Atticus proves, before an all-white jury, that the black man who had been accused of rape was in fact himself either a victim of rape or at least had been seduced, and that it was possible that the very father of the girl in question was the person who had beaten her; it was the father who, to find a scapegoat, accused the black man. Atticus’s defense is unacceptable to the jury, and they condemn the black man to death. In other words, once he is proven innocent, he is declared guilty. Soon thereafter the condemned man dies – but either by suicide or murder.

The dignity and emotional eloquence of Brock Peters, the actor who played the role of the accused black man, was outstanding. And it went unnoticed during the Oscar nominations. Maybe this was another way to kill a mockingbird.

In a memorable scene, one that represents both history and reality, when Atticus is defeated in court and prepares to leave the courtroom, the members of the black community stand in recognition of his courage, and the voice of the Rev. Sykes can be heard speaking to Atticus’ daughter, “Miss Jean Louise, stand up. Your father’s passin’.”

“To Kill a Mockingbird” is a choral symphony of works – the novel, the film, real life – where the only real protagonist is the town of Monroeville. The town emits a message of intolerance, but there is also a better message of tolerance, humanity, and unbreakable loyalty. In Monroeville, courage isn’t shown in great feats, but by a lifetime of goodness. When a scrawny, rickety and drunk man confronts the solid Atticus, calling him a “nigger lover” and spitting at him right between the eyes, Atticus calmly looks at him for a few seconds. All it would take is an easy punch to knock the man unconscious, but Atticus clears the saliva off his face with a cloth and responds with a gesture of disdain, leaving the drunkard impotent. Atticus has no intention of fighting in the dirt with a dirty racist man.

“To Kill a Mockingbird,” according to the January 2006 issue of National Geographic, “isn’t just a novel set in Monroeville, Alabama. It’s the town’s obsession.” In Monroeville, they put on a production of Lee’s novel every year, in which they always emphasize Atticus’ dignity with actors taken from a community of no more than 7,000 people. Among others, ministers and lawyers take part in the play, and around 5,000 people attend. Only the author misses the event. She has won the Pulitzer Prize, she has sold 3 million copies of her book, and her book was made into a movie, but she avoids fame. She shies away from the limelight, and hasn’t written more books. Nor does she accept interviews. Her talent is big and her ego small. She visits the town often and goes out in public, but just with her friends.***

Here in the Dominican Republic, in our mixed-race community, as Corpito Pérez Cabral**** called us, we kill mockingbirds in clubs that, someday, won’t even let the president of the country in, if his skin is too dark. I recall the sadly famous case of a club on the strip in Santo Domingo where the Italian owner denied entry to Dominicans of color.

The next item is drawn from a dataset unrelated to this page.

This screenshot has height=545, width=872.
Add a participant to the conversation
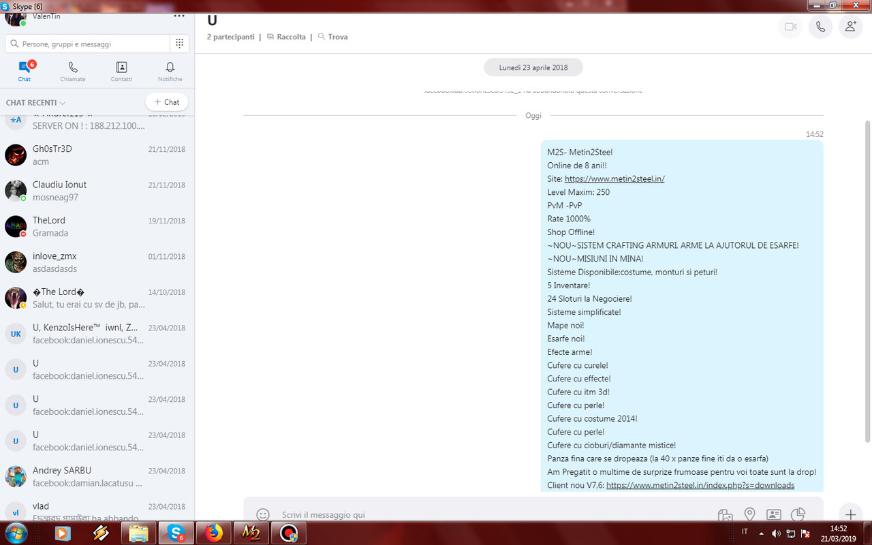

It seems that the Italian was linked to some unsavory groups who later “took care of” him. I also recall that recently, the guard at a racist nightclub killed an olive-skinned and beautiful mockingbird. And I recall that there are still nightclubs – party spots – that deny access to Dominicans of color. Perhaps they forget that we are all “of color,” and they kill mockingbirds for sport.

*Translator’s note: The translator has chosen to use the translation “mockingbird,” although the author continues with “ruiseñor.”

**Editor’s note: Nelle Harper Lee was better known by her pen name, Harper Lee.

***Editor’s note: Nelle Harper Lee died on Feb. 19, 2016, in Monroeville.

****Editor’s note: Pedro Andres Perez Cabral (Corpito) was a Venezuelan lawyer, politician, journalist and educator who died in 1981.